[Stored records]
== == ==

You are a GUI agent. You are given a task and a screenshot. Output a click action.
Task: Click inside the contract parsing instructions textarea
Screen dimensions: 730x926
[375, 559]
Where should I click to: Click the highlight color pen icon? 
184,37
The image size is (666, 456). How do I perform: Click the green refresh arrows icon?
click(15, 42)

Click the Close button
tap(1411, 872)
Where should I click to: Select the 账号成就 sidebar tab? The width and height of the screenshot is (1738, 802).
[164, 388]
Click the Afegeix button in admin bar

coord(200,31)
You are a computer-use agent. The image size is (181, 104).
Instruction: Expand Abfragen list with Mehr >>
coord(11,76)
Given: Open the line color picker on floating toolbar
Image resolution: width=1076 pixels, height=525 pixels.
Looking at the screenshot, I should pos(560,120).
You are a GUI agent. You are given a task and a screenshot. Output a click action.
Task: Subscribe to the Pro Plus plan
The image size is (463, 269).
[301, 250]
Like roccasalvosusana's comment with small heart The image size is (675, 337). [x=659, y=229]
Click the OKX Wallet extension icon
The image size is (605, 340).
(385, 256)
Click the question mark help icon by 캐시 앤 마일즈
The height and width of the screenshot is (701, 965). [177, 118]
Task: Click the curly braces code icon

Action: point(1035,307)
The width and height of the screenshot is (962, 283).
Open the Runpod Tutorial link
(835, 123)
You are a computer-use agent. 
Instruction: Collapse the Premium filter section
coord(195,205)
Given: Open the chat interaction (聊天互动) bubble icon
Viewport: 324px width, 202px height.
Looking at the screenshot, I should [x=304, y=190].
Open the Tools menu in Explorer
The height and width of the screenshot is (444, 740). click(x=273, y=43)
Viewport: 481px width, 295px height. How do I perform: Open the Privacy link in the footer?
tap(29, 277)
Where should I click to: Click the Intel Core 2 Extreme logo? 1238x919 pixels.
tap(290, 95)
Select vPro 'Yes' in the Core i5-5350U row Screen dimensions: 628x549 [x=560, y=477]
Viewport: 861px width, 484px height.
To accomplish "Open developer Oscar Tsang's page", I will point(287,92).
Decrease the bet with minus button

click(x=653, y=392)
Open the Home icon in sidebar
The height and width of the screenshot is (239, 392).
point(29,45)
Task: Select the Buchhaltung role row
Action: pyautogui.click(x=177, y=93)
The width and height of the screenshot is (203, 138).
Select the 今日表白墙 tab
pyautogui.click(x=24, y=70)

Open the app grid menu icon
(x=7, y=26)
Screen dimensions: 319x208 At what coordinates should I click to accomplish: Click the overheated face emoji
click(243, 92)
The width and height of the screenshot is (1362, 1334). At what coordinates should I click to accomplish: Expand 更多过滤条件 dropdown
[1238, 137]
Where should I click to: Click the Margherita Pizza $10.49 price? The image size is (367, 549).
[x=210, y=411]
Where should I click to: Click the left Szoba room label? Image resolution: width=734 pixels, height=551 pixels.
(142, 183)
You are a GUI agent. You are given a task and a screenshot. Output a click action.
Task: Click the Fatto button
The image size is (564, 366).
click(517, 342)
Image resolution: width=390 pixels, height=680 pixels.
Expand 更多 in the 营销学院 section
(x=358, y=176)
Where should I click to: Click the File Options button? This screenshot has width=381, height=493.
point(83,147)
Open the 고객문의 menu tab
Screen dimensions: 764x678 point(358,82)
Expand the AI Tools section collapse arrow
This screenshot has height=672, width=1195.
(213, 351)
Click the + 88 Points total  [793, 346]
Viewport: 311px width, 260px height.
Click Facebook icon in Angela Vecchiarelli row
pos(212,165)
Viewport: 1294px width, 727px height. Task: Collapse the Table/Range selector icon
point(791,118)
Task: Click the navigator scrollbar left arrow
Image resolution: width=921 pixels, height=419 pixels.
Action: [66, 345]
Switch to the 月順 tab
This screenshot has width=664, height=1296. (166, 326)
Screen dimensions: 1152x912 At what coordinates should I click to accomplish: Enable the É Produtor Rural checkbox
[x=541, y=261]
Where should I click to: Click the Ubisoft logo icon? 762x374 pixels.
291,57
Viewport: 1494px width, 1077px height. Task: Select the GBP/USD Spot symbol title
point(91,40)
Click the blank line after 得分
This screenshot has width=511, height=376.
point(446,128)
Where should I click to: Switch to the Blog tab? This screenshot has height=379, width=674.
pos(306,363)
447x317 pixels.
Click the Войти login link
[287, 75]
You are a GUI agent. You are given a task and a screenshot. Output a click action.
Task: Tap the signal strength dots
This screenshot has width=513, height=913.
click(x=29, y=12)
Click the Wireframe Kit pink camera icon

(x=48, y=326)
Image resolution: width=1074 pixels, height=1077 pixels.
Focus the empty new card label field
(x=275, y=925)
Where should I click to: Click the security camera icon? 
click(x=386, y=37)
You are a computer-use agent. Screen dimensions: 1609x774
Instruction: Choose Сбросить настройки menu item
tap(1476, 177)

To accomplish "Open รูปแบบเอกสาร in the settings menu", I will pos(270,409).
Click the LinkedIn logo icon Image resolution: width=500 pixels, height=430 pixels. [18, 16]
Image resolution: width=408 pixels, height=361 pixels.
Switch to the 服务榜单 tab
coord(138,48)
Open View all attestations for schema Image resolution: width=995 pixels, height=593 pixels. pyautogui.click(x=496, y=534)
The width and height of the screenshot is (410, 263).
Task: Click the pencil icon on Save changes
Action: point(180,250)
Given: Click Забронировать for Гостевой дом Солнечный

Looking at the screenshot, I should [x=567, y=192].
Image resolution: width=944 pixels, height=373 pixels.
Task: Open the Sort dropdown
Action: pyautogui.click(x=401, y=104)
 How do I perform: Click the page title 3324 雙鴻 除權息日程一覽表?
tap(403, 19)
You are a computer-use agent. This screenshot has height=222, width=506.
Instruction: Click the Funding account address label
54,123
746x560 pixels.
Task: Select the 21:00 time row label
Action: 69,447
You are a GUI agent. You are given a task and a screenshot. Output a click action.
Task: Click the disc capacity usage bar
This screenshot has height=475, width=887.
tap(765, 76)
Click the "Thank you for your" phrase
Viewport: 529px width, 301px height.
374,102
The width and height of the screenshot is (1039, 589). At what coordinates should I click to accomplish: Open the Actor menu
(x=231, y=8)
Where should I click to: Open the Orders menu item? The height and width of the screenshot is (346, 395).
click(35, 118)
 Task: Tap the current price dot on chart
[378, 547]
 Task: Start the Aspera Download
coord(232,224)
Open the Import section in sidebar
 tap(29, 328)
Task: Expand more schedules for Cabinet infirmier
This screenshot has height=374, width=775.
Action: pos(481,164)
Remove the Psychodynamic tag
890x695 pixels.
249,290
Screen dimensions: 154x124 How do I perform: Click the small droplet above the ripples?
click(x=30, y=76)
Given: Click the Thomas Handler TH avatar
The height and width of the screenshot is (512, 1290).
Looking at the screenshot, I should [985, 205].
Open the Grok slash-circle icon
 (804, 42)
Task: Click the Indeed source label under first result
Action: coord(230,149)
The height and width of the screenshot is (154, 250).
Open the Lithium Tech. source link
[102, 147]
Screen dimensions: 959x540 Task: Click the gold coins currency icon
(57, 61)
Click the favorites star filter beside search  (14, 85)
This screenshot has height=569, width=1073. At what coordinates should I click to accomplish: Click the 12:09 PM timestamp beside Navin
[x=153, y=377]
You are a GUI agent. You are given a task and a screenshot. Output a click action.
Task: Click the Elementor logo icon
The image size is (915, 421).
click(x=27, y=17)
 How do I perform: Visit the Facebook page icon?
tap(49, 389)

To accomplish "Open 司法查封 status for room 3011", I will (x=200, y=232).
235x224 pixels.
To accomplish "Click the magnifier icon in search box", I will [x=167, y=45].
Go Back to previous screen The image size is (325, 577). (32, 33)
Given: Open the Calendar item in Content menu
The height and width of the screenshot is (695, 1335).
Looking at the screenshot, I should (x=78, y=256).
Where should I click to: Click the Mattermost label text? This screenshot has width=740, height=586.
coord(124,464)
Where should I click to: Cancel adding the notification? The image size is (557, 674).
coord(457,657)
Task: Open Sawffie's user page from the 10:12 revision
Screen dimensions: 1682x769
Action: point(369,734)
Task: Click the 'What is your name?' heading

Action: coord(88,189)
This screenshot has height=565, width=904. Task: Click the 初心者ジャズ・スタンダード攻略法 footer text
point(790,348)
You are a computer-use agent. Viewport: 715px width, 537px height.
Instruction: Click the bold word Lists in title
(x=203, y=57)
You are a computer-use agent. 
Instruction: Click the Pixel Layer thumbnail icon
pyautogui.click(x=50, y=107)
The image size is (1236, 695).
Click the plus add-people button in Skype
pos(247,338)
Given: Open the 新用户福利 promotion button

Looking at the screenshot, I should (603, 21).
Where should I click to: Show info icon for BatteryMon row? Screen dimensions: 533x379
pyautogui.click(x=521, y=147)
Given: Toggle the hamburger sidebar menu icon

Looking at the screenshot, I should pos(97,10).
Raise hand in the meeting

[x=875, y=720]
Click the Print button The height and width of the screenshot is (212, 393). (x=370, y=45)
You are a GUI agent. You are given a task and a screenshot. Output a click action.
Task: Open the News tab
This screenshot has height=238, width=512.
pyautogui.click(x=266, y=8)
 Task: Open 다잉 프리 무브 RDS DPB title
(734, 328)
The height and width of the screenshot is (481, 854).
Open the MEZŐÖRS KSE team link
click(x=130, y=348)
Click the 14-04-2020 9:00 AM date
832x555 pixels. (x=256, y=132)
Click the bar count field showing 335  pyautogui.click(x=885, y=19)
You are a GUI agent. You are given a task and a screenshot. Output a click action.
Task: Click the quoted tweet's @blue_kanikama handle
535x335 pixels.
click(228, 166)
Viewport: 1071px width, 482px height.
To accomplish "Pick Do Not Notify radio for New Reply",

== == ==

* [YOUR ASSIGNMENT]
Every line in the entries above that mentions the word "search" must be shown.

* [RESULT BELOW]
Click the favorites star filter beside search  (14, 85)
To accomplish "Click the magnifier icon in search box", I will [x=167, y=45].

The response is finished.